Most Android SDK environments have a default target, and most often it's way too high. So that is your first constraint, find the lowest SDK version to build against, then update your settings right away.
Often devs will think a feature requires a much higher version than it actually needs. One example is the wearable libraries, which have propagated to as low as 4.4 (SDK 19), so if the feature is only a convenience you can target the lowest possible SDK to increase your audience.
The most important constraint is not to use the NDK unless you have absolutely no other option. Twitter devs need to learn this but they won't listen.
The NDK can bypass everything, even built in libraries that are required for device compatibility. Devices are not identical in avalailability of systems, they have not been since the first Pentium computers were sold.

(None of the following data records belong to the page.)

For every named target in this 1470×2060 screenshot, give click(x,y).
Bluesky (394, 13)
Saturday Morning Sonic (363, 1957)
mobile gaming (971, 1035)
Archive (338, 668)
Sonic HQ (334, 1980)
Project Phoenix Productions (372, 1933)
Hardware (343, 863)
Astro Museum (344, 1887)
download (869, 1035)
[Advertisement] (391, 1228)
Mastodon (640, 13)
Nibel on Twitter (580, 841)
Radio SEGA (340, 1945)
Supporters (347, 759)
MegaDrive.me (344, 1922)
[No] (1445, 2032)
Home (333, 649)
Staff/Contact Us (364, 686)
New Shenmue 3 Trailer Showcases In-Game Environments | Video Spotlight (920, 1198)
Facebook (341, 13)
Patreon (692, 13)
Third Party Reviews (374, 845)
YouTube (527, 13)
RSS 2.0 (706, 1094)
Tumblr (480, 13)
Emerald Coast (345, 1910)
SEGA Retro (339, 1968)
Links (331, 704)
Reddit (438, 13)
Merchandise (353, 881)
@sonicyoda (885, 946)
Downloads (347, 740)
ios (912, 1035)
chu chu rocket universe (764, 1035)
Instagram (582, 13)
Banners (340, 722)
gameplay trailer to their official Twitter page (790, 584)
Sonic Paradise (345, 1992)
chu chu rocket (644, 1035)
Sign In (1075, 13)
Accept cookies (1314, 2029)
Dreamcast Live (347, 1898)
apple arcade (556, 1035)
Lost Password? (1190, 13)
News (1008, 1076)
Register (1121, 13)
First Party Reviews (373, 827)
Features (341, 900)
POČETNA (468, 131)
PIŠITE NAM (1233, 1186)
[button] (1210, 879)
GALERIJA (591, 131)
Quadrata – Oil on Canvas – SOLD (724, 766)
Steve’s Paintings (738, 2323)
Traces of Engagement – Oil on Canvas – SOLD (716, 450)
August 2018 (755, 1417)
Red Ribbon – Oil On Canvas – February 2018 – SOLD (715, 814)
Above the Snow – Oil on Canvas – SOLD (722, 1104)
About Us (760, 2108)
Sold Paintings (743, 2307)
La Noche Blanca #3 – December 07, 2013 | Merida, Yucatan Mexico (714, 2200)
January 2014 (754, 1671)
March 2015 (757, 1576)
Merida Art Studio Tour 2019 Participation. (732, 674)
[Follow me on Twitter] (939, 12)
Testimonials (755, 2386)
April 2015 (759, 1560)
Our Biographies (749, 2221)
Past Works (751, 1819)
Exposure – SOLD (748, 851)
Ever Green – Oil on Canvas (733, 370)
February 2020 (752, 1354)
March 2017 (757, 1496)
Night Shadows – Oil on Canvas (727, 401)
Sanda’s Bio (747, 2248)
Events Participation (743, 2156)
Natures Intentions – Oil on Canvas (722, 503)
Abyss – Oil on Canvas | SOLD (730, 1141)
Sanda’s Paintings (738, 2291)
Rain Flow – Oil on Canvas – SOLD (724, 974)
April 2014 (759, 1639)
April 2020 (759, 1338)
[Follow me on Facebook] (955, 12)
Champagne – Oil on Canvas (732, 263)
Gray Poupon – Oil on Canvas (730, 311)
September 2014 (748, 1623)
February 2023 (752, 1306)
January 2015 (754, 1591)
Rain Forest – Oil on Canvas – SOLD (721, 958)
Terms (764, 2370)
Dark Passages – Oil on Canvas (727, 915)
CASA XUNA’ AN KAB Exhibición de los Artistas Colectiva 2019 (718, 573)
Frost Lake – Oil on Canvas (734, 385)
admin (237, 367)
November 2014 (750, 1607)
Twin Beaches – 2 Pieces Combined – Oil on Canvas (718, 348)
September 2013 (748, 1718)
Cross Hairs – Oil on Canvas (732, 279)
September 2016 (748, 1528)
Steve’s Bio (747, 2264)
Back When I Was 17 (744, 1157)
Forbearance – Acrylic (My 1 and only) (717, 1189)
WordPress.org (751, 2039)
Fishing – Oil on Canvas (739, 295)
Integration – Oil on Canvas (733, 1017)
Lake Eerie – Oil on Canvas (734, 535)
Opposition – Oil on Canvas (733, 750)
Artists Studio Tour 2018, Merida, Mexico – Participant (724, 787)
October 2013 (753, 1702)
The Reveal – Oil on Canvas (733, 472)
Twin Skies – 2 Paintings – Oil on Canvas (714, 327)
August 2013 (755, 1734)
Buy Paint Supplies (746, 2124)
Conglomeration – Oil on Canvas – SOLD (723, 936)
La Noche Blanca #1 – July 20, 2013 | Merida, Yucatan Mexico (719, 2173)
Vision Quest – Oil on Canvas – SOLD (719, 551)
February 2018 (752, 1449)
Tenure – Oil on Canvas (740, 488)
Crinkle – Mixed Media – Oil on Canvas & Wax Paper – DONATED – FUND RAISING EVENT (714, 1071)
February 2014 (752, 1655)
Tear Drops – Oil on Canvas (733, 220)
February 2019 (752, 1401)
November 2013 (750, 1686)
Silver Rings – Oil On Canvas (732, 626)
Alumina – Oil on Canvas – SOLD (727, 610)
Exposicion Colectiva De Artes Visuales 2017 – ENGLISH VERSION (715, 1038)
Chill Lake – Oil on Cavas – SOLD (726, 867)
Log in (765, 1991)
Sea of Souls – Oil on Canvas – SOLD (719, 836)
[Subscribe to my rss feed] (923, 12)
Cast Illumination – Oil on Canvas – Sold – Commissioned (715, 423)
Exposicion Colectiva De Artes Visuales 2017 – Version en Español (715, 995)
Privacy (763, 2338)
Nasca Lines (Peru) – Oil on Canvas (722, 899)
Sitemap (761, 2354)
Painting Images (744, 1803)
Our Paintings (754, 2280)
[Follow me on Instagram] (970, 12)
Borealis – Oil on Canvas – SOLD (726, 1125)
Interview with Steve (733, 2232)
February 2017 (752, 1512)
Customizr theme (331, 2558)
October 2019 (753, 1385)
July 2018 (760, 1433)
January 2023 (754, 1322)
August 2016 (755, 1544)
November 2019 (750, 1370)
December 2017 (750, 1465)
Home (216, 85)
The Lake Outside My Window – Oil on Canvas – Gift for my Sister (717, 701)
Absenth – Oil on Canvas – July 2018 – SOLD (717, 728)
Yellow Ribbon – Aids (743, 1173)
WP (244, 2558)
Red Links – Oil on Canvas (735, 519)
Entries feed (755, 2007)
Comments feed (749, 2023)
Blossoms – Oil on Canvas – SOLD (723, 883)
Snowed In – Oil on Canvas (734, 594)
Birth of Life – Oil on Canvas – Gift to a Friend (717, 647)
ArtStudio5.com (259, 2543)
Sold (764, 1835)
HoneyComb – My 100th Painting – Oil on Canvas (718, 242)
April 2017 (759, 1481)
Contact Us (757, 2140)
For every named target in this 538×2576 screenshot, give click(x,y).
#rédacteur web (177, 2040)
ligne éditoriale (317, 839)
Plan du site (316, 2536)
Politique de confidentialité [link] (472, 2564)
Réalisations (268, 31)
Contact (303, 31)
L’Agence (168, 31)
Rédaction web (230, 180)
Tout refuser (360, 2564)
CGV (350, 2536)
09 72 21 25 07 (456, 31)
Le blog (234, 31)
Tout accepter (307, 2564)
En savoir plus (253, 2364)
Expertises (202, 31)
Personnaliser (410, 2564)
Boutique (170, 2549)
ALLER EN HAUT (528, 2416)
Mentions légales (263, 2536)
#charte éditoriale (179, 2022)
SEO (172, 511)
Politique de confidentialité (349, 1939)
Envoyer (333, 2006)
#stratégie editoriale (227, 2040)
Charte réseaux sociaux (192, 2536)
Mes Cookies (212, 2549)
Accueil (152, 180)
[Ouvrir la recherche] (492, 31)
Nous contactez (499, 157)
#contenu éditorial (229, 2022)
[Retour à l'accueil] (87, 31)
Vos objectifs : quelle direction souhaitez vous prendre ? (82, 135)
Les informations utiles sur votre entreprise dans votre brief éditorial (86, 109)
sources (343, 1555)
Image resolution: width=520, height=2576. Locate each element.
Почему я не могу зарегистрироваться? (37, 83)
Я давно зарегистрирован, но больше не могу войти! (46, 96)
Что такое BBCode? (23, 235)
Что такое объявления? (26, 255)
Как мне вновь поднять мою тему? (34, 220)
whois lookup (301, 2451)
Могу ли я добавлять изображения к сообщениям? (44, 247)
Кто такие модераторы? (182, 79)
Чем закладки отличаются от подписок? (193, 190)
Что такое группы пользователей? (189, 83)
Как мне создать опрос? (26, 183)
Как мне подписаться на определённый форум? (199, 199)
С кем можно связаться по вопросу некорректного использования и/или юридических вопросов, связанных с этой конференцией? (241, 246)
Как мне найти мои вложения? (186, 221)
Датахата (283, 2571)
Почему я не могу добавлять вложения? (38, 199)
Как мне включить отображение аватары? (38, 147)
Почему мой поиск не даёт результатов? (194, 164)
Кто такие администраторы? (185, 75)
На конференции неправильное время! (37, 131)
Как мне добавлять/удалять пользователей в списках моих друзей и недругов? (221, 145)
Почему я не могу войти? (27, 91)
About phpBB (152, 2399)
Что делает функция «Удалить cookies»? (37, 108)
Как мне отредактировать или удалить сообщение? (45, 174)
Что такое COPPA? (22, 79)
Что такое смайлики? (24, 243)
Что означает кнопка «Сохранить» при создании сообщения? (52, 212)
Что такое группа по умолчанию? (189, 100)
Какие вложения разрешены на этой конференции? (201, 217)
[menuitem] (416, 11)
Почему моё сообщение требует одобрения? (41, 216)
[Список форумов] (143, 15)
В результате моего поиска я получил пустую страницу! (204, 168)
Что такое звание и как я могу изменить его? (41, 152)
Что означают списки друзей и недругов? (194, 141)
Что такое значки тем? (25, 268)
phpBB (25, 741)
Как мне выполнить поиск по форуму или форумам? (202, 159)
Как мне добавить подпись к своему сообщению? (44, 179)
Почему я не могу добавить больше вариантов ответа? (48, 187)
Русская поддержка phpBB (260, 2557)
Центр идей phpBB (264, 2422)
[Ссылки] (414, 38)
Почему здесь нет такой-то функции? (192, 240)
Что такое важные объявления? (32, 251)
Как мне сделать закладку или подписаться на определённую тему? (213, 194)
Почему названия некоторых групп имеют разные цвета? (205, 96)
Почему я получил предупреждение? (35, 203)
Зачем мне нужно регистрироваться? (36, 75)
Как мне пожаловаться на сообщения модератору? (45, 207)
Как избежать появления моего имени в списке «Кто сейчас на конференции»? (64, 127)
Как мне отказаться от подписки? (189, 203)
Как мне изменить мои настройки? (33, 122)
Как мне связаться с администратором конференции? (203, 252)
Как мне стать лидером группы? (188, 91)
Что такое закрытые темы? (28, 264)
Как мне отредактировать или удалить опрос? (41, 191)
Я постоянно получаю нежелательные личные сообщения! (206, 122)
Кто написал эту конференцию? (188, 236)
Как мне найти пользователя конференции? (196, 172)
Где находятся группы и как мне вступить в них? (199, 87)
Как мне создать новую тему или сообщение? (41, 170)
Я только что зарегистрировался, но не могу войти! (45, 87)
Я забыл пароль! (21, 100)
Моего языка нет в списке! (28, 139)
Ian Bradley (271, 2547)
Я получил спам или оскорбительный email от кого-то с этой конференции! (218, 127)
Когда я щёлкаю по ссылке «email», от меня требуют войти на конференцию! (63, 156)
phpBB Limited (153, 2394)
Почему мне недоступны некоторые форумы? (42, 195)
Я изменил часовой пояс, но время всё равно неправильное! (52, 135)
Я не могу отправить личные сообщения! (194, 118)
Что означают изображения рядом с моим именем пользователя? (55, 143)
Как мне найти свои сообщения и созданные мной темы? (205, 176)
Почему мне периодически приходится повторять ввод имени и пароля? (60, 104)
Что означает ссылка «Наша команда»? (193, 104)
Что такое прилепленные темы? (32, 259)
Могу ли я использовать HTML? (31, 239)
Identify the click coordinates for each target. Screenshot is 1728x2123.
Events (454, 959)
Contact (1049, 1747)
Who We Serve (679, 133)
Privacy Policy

The NDK is only useful if you are targeting specific systems, like the GPU, in specialized ways that require intense CPU processes. Any other time it is not only useless, it can make an app useless.
Yes, realtime, OpenGL or editing, multimedia is the only valid use for the NDK at this time. Anything that has an Android library should use that library only if you want your app to not suck.
Ensure your manifest is complete and perfect, if your app requires a specific feature then make sure the manifest knows this. Do not overload the widgets, or create simple widgets that display images which store the least frequently updated displays.
An example, if you have three widgets overlapping that are never updated after loading, use a software image, paint it once, then use one widget to display the result. Layered widgets get refreshed any time their parent is, which triggers a refresh of all widgets those overlap.
Again I remind you, keep it simple. Make sure all classes have only the includes they need, even they are not used all include lines are linked, this is the most common and devastating error in any Java language.
The final constraint is to test, test, test. You can never test an app too much, but it's easy to test an app too little.